Rudi Uhlenhaut, le directeur du projet, a toujours fait appel aux meilleures composantes pour le groupe propulseur : injection mécanique, opération desmodromique des soupapes, bloc penché à 37 degrés à l’horizontale afin de réduire la hauteur du capot et la surface frontale, boîte à 5 rapports intégrée au différentiel, et suspensions indépendantes à l'avant et à l'arrière.

Deux versions du moteur étaient disponibles : le M196R (F1 de 2,5 litres et délivrant à ses débuts 257 ch à 8 200 tr/m) et le M196S (de 3 litres et 320 ch à 7200 tr/m pour l’endurance en 1955).

Desmo quoi ? – Ou Pourquoi faire simple ?

Une des caractéristiques du moteur M196 est l’activation desmodromique des soupapes, contribuant à sa fiabilité. Il s’agit de l’ouverture et la fermeture des soupapes par mécanisme positif plutôt que l’ouverture mécanique, mais la fermeture par ressort en boudin.

Breveté par Mercedes Benz en 1938, les avantages du système desmodromique sont multiples :
· Détermination par simulation, calculs et essais des profils de mouvement de l’ouverture et de la fermeture des soupapes et assurance que ces profils sont bien suivis à tous les régimes.

· Élimination des mouvements et vibrations parasites causés par les ressorts qui ont de la difficulté à suivre les profils d'accélérations violents imposés par la forme des cames.

· Réduction de la chaleur générée par les ressorts en compression et détente successive, surtout à haut régime.

· Réduction de la puissance consommée en frottement par le moteur, pour comprimer les ressorts en ouvrant les soupapes. Réduction aussi de la force inverse rendue au mécanisme à la fermeture de la soupape.

· Réduction de l’effet de torsion appliqué à l’arbre à cames par ces mouvements opposés et juxtaposés.
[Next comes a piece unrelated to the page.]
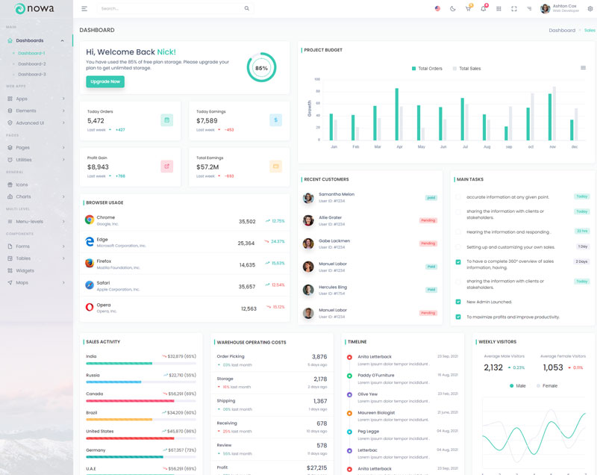Toggle the sidebar with hamburger icon
This screenshot has height=475, width=597.
[84, 9]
À haut régime, on observe par photographie stroboscopique qu’un arbre à cames se tortille sur toute sa longueur à très haut régime, d’où le besoin d’être plus solide (plus lourd) pour survivre.

· Réduction du choc sur le siège de soupapes imposé par la fermeture violente causée par les ressorts puissants à haut régime et qui causent l’affaissement prématuré de ces sièges et une réduction de performance du moteur.
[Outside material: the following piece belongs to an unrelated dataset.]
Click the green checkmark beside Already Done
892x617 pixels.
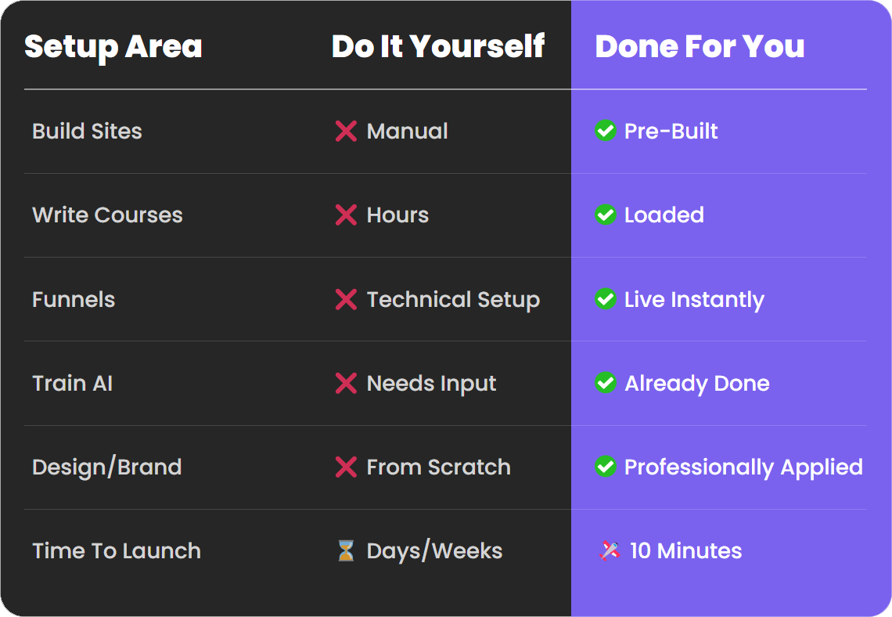click(x=606, y=383)
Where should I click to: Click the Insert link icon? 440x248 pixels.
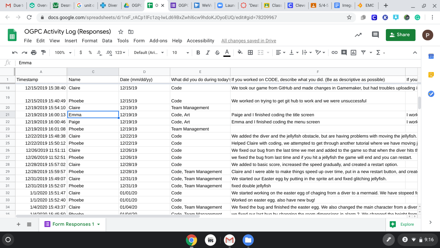pos(335,53)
Mais si le système Desmo est si magnifique, pourquoi est-il si peu employé de nos jours ? Parce que la métallurgie a avancé et les ressorts sont meilleurs, parce que les profils des cames sont moins violents, surtout pour la route, parce que l’usinage et l’assemblage d’un ensemble Desmo est cher et complexe, et parce que le mouvement des soupapes est maintenant contrôlé sur les véhicules à haute performance par des mécanismes hybrides électronique, hydraulique ou magnétique, et parce que des ressorts d’aujourd’hui sont parfaitement adéquats jusqu’à 14 000 tr/m pour une moto de série, et 17 000 tr/m pour un moteur de course. È noter qu’en moto, Ducati a utilisé le Desmo à partir des années 1950 sur des 125cc afin de pouvoir augmenter le régime maximum et la puissance de ces petits moulins.
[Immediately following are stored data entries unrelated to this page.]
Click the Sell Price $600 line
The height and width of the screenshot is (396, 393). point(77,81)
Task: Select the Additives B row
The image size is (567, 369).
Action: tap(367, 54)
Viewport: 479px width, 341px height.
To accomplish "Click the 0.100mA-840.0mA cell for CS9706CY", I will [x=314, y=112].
Le moteur M196R remporta le championnat mondial de F1 en 1954 et 1955, avec Juan Manuel Fangio (photo ci-dessous en 1955 à Monza) titré deux fois et secondé en 1954 par Karl Kling et Hans Herrmann pour les 4 courses sur 7 auxquelles l’usine a participé. En 1955, l’équipe a pris part à 6 des 8 Grands Prix, avec Fangio et Stirling Moss comme meneurs, et aidés par Karl Kling et Hans Herrmann.

En Endurance, on dénombre 13 départs de la W196S (mieux connue comme la 300SLR) en trois courses qui ont donné deux victoires à Stirling Moss. Et tout cela sans une seule panne moteur, seulement quelques accidents par des pilotes trop agressifs.

Pendant ces deux saisons, Mercedes a tout raflé mais abandonna la course à la fin de 1955, suite à l’effet populaire néfaste du terrible accident survenu le 11 juin aux 24 Heures du Mans, qui avait fait 84 morts (dont le pilote Mercedes Pierre Levegh) et plus de 120 blessés parmi la foule.

La grande maison reviendra en F1 en 1995, fournissant des moteurs Ilmor badgés Mercedes à McLaren, puis avec une voiture maison et une équipe Mercedes-AMG Petronas complète en 2010. Depuis, ils ont depuis remporté 8 titres constructeurs.